Stored data entries:
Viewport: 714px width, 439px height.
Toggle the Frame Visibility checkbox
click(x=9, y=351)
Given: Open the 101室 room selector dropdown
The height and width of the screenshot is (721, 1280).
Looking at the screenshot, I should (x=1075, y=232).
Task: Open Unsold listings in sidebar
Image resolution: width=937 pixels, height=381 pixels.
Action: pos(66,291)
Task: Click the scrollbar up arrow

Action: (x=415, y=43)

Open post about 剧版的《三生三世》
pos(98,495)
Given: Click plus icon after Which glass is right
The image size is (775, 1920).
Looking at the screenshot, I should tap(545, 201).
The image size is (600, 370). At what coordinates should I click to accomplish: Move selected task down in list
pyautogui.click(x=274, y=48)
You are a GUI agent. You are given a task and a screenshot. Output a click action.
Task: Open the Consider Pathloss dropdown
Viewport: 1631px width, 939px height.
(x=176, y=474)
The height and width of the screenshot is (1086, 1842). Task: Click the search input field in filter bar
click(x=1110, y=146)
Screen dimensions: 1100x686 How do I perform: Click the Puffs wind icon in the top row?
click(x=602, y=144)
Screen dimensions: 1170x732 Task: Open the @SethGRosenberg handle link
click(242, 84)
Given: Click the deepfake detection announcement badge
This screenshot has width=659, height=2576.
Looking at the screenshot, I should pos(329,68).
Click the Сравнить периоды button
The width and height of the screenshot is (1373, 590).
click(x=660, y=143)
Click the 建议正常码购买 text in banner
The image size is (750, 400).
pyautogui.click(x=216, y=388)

* [Assigned task] Write out exactly the lines from the one with "Given: Click the" through the end of the records above, both ends included, and leave out all other lines.

* [Response]
Given: Click the deepfake detection announcement badge
This screenshot has width=659, height=2576.
Looking at the screenshot, I should pos(329,68).
Click the Сравнить периоды button
The width and height of the screenshot is (1373, 590).
click(x=660, y=143)
Click the 建议正常码购买 text in banner
The image size is (750, 400).
pyautogui.click(x=216, y=388)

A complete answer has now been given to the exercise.